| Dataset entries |
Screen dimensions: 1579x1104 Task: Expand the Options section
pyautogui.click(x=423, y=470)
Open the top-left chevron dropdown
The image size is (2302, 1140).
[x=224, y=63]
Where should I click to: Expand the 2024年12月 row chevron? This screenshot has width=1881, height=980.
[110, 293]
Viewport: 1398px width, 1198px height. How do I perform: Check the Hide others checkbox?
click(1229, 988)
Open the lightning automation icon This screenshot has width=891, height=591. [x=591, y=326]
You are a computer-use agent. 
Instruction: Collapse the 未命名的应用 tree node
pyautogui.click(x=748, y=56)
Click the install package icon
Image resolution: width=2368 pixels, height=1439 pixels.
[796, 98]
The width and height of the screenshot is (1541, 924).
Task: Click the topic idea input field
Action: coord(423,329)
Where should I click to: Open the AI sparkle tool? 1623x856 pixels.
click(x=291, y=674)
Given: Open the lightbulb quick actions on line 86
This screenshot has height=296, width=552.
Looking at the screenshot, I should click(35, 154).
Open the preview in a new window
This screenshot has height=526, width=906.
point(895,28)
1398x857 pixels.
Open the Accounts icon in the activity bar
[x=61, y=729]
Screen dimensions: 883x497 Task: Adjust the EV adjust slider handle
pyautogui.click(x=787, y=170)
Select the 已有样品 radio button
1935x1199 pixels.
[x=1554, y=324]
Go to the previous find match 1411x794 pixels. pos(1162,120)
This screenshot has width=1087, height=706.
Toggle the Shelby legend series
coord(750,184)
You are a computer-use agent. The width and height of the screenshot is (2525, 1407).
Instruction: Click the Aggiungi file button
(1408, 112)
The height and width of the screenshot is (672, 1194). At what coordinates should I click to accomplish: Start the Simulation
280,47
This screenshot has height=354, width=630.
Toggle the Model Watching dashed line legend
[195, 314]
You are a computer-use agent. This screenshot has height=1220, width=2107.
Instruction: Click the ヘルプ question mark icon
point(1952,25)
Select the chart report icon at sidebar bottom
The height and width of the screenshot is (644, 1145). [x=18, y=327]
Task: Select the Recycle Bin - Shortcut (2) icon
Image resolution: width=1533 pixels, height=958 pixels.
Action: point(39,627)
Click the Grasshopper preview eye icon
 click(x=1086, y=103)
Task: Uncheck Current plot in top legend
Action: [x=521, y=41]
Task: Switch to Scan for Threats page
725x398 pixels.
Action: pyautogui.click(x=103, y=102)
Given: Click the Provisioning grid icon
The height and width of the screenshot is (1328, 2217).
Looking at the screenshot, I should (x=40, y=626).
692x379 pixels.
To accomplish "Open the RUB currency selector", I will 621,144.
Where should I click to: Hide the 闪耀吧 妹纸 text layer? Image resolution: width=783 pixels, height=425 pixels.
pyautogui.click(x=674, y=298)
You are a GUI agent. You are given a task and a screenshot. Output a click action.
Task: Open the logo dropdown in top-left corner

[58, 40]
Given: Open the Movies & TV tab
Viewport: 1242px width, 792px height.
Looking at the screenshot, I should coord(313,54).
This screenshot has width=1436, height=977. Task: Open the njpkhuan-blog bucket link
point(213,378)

| EXERCISE |
What is needed is each line from the records with the word "computer" in it.

| RESPONSE TO THE TASK |
You are a computer-use agent. 
You are a computer-use agent. The width and height of the screenshot is (2525, 1407).
You are a computer-use agent. This screenshot has height=1220, width=2107.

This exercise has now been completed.